ROX (Respiratory rate-OXygenation) index to predict early response to high-flow nasal cannula therapy in infants with viral bronchiolitis

Pediatr Pulmonol. 2024 Apr;59(4):982-990. doi: 10.1002/ppul.26860. Epub 2024 Jan 10.

ABSTRACT

INTRODUCTION: High-flow nasal cannula (HFNC) is commonly used as first step respiratory support in infants with moderate-to-severe acute viral bronchiolitis (AVB). This device, however, fails to effectively manage respiratory distress in about a third of patients, and data are limited on determinants of patient response. The respiratory rate-oxygenation (ROX) index is a relevant tool to predict the risk for HFNC failure in adult patients with lower respiratory tract infections. The primary objective of this study was to assess the relationship between ROX indexes collected before and 1 h after HFNC initiation, and HFNC failure occurring in the following 48 h in infants with AVB.

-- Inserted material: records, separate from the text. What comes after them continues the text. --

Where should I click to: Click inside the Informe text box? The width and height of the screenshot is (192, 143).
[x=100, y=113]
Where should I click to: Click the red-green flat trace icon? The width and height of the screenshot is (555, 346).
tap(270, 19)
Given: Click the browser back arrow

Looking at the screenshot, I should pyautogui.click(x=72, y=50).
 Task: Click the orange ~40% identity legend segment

METHOD: This is an ancillary study to the multicenter randomized controlled trial TRAMONTANE 2, that included 286 infants of less than 6 months with moderate-to-severe AVB. Collection of physiological variables at baseline (H0), and 1 h after HFNC (H1), included heart rate (HR), respiratory rate (RR), fraction of inspired oxygen (FiO2), respiratory distress score (modified Wood's Clinical Asthma Score [mWCAS]), and pain and discomfort scale (EDIN). ROX and ROX-HR were calculated as SpO2FiO2RR$\frac{\left(\frac{{\mathrm{SpO}}_{2}}{{\mathrm{FiO}}_{2}}\right)}{\mathrm{RR}}$ and 100×ROXHR$100\times \frac{\mathrm{ROX}}{\mathrm{HR}}$ , respectively. Predefined HFNC failure criteria included increase in respiratory distress score or RR, increase in discomfort, and severe apnea episodes. The accuracies of ROX, ROX-HR indexes and clinical variable to predict HFNC failure were assessed using receiver operating curve analysis. We analyzed predictive factors of HFNC failure using multivariate logistic regressions.

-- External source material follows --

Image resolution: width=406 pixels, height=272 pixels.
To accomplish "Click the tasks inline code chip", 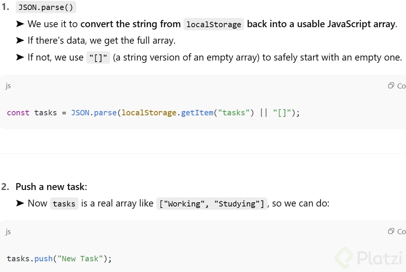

RESULT: HFNC failure occurred in 111 of 286 (39%) infants, and for 56 (50% of the failure) of them within the first 6 h. The area under the curve of ROX indexes at H0 and H1 were, respectively, 0.56 (95% confidence interval [CI] 0.48-0.63, p = 0.14), 0.56 (95% CI 0.49-0.64, p = 0.09). ROX-HR performances were better but remained poorly discriminant. HFNC failure was associated with higher mWCAS score at H1 (p < 0.01) and lower decrease in EDIN scale during the first hour of HFNC delivery (p = 0.02). In the multivariate analyses, age and mWCAS score were were found to be independent factors associated with HFNC failure at H0. At H1, weight and mWCAS were associated factors.

CONCLUSION: In this study, neither ROX index, nor physiological variables usually collected in infants with AVB had early discriminatory capacity to predict HFNC failure.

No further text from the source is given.